Chael Charles Schreier16, estudantes de medicina e ativos da VPR. Ele era contato de Onofre Pinto, a quem acompanhava no tratamento de sua “hepatite crônica”. Também ficou muito próximo a José Raimundo Costa, o Moisés e de Roberto Gordo. Foi José Araújo da Nóbrega, entretanto, quem contatou o médico para atender “elementos pertencentes à organização política, os quais não pudessem ser atendidos em hospitais particulares, dadas as suas atividades no campo político, tendo o interrogado concordado em prestar tal colaboração”17, indicando como este o período em que começou a ouvir falar da VPR. Este médico conheceu boa parte dos militantes “militares”, mas passou a sentir-se incômodo depois que Onofre foi preso, porque o contato era feito com nomes que tanto ele como sua mulher (também médica e envolvida no esquema) não tinham tanta confiança. O médico relata que chegou a ser levado a um assalto à clínica onde trabalhava para fins de apreender “materiais cirúrgicos, oxigênio e outros apetrechos”18 que iriam ser usados no esquema médico. Queriam que ele ajudasse a escolher o que era necessário. Ele diz que rompe com o grupo a partir de então, mas segue atuando, dando assistência médica no “hospital da VPR”, em uma casa na Vila Fachine, em São Paulo. Chegou a atender um tiroteio, no qual Roberto Gordo fora baleado na perna. Essa casa recebia a fachada de Tercina Dias de Oliveira e suas crianças19, sendo que “os quatro se encontram na Argélia”, pois foram banidos no sequestro do embaixador alemão.
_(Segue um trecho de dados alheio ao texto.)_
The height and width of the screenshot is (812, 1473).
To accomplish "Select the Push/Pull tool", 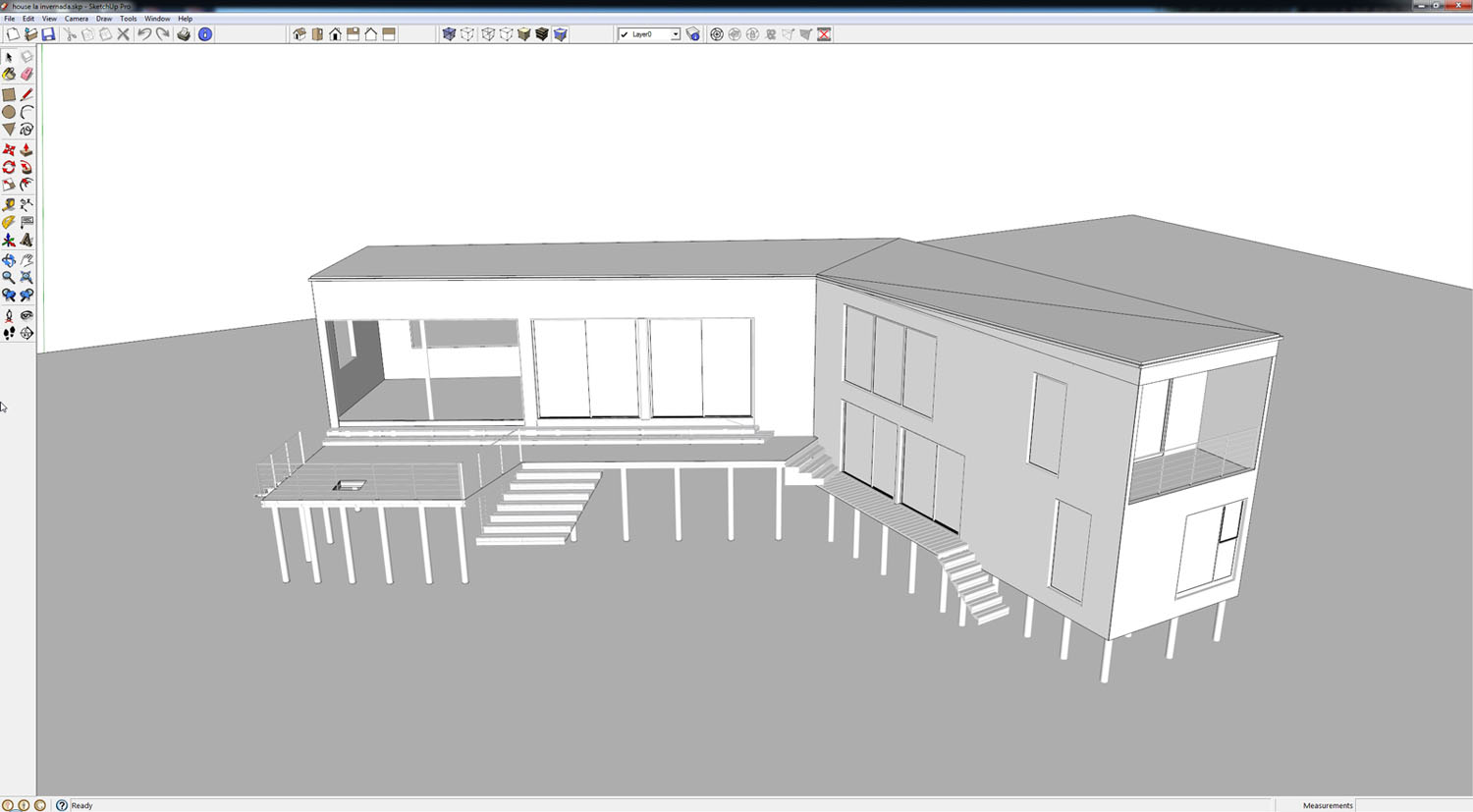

Relata outros atendimentos e esclarece que ajudava a manter o esquema financeiramente, pagando o aluguel, e ajudando Tercina. Prestou atendimentos a membros do MRT, e acabava tendo informações sobre os acontecimentos das organizações, inclusive o “documento dos doze presos políticos”, em que a tortura foi denunciada quando chegaram à Argélia.
16 Como registrou Pedro Lobo, Chael seria assassinado aos 23 anos, “se transformará no primeiro caso comprovado de morte sob tortura durante o regime militar. E a selvageria dos carrascos que agem nos porões da ditadura vai para a capa da Veja de 10 de dezembro”. (Laque, 2010, p. 318) A revista fecharia o ano de 1969 com matérias de capa que buscavam denunciar as torturas que se tornavam explícitas. 17 Depoimento de Rubens Berger, p.3. 2/7/1970. 18 Idem, p. 5. 19 Seus três netos, Ernesto, Zuleide e Luis Carlos. São casos de crimes do Terrorismo de Estado Brasileiro, pois as crianças foram consideradas criminosas, o que acarretou sérias consequências para suas vidas. Ver o trabalho da CEV-SP no livro Infâncias Roubadas, 2014.